[Recorded data]
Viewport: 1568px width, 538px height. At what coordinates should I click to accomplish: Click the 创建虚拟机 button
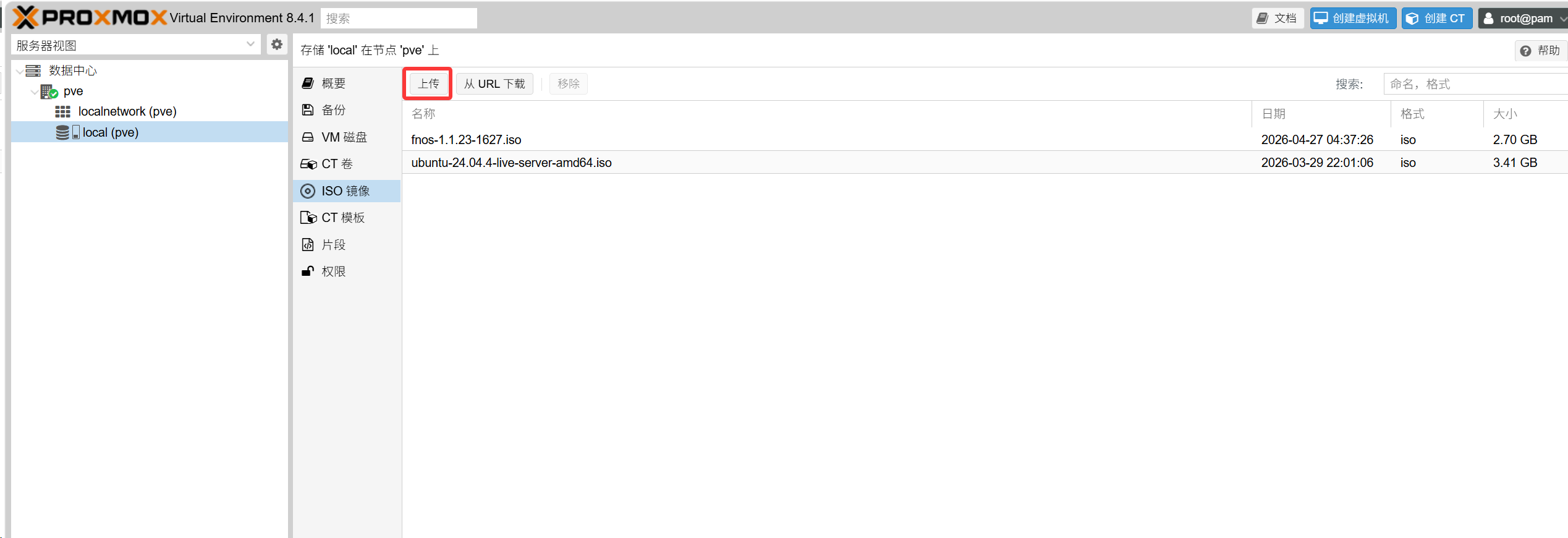coord(1352,18)
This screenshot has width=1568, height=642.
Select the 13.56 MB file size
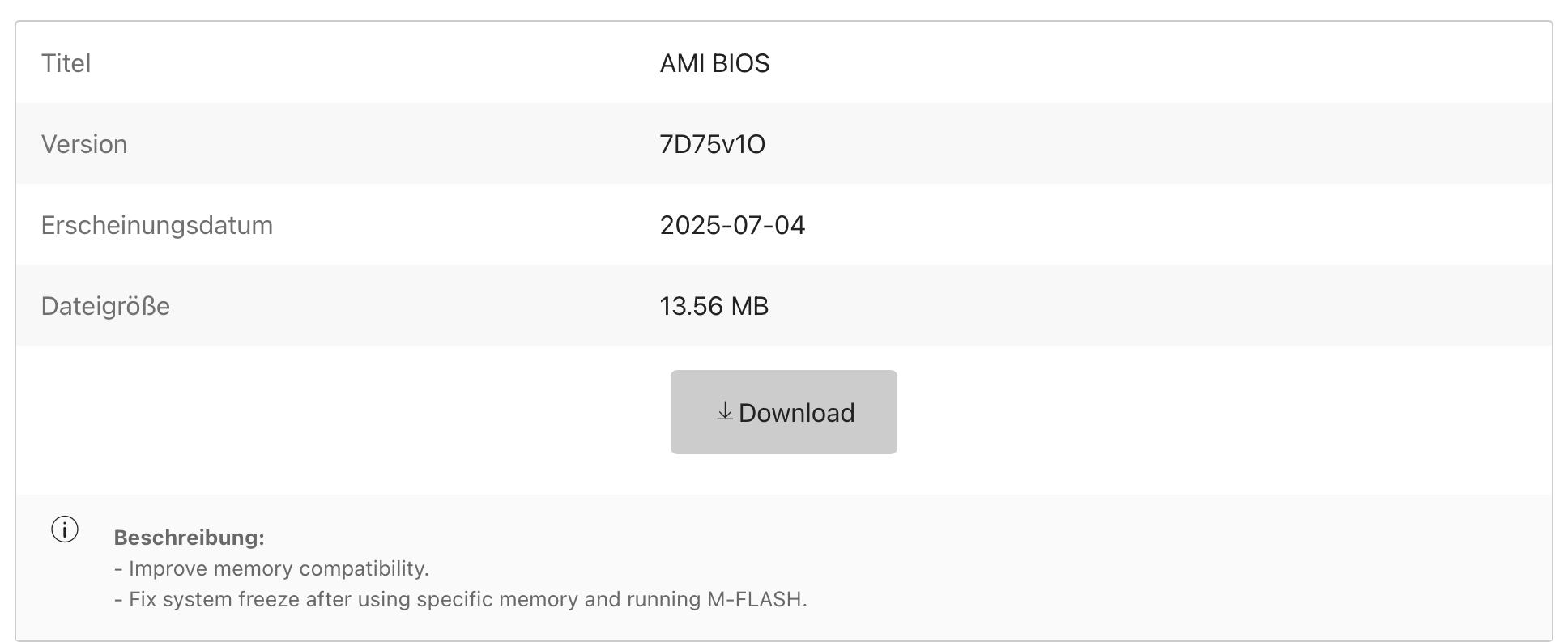tap(714, 306)
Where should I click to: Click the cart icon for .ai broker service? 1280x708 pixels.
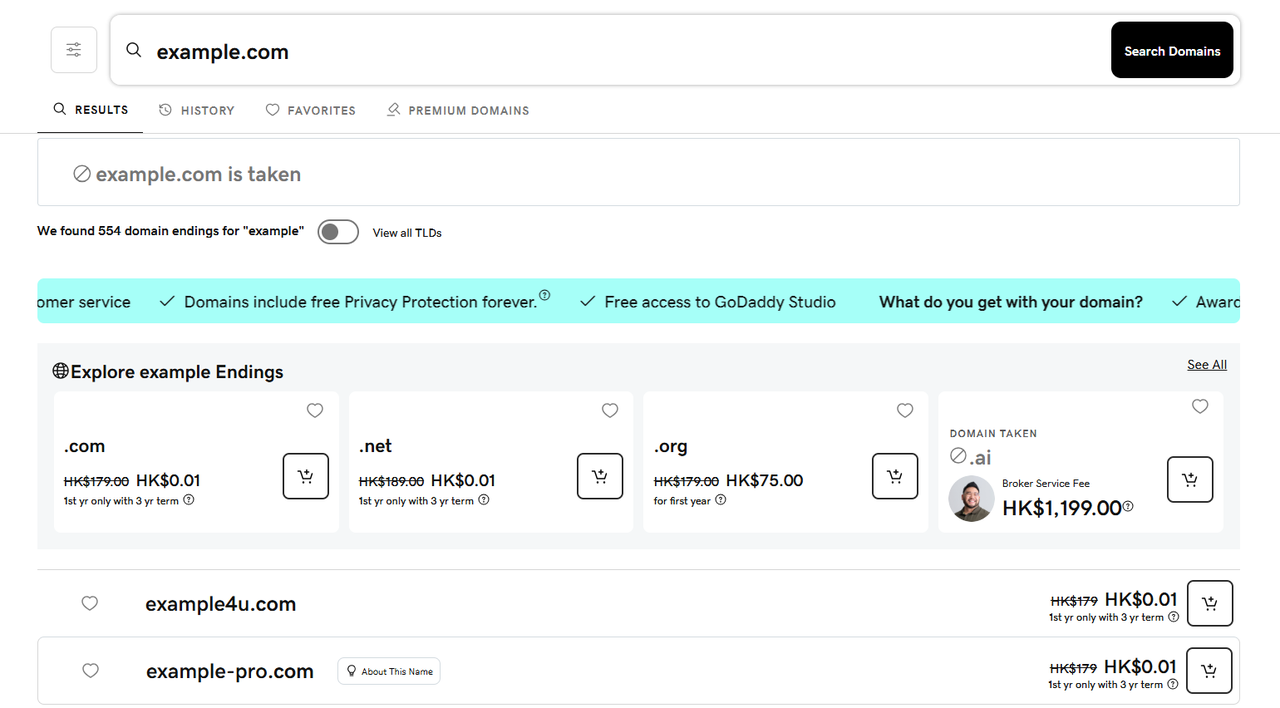[x=1190, y=480]
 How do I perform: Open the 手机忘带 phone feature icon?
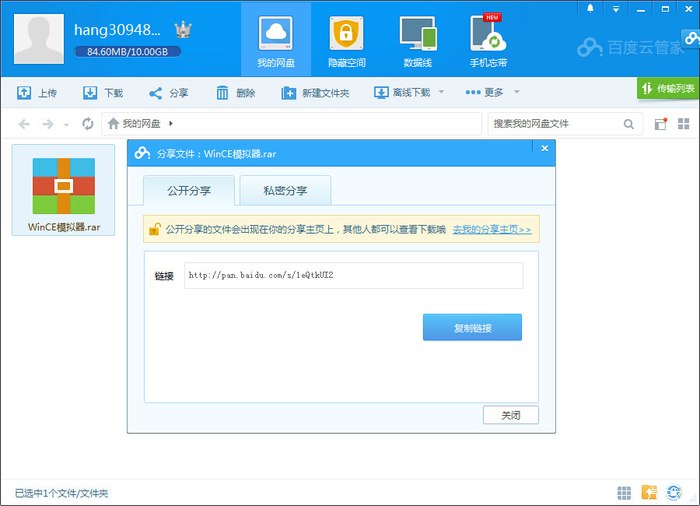pos(488,40)
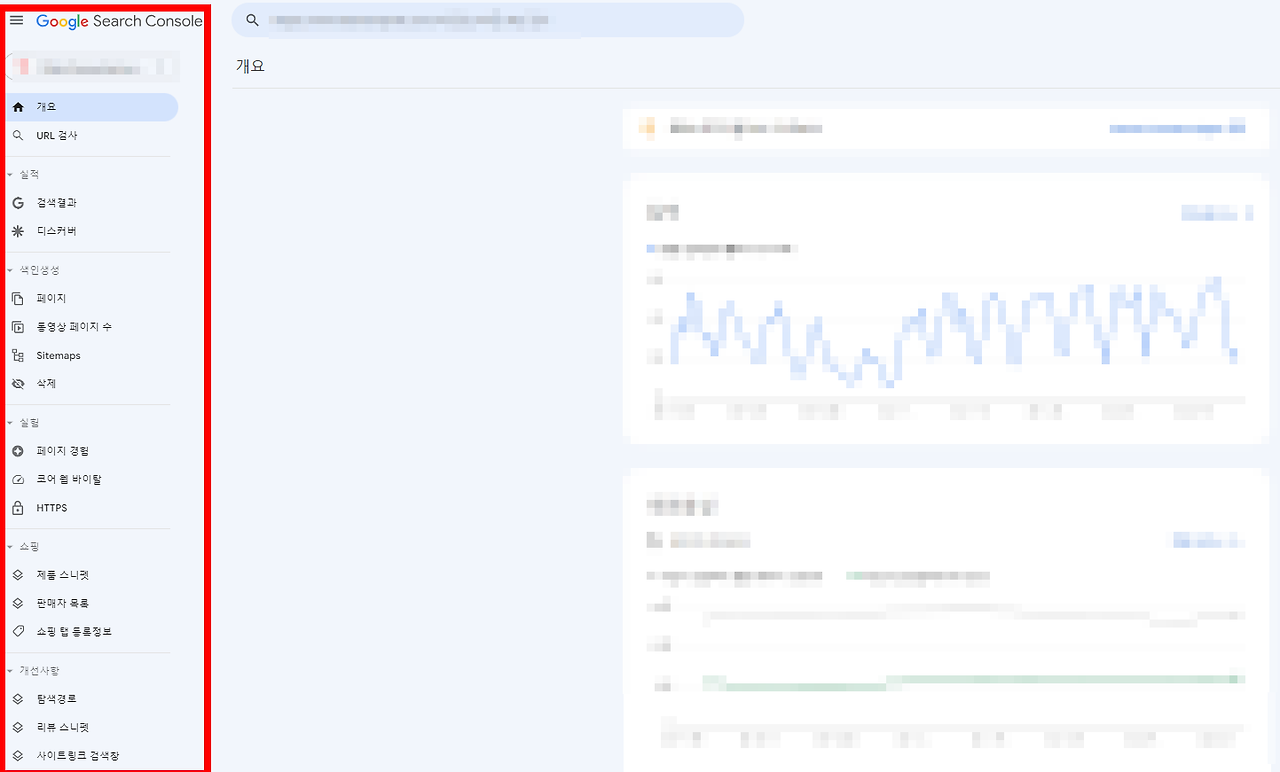Click the Google G icon for 검색결과
Screen dimensions: 1280x772
[x=18, y=203]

TASK PROMPT: Using the records above, copy exactly and only the lines from the line with "Where should I" through the end, both included; leave every picture out.

ANSWER SPACE:
Where should I click to: Click the cart icon for .ai broker service? 1280x708 pixels.
[x=1190, y=480]
 How do I perform: Open the 手机忘带 phone feature icon?
pos(488,40)
Click the Google G icon for 검색결과
Screen dimensions: 1280x772
[x=18, y=203]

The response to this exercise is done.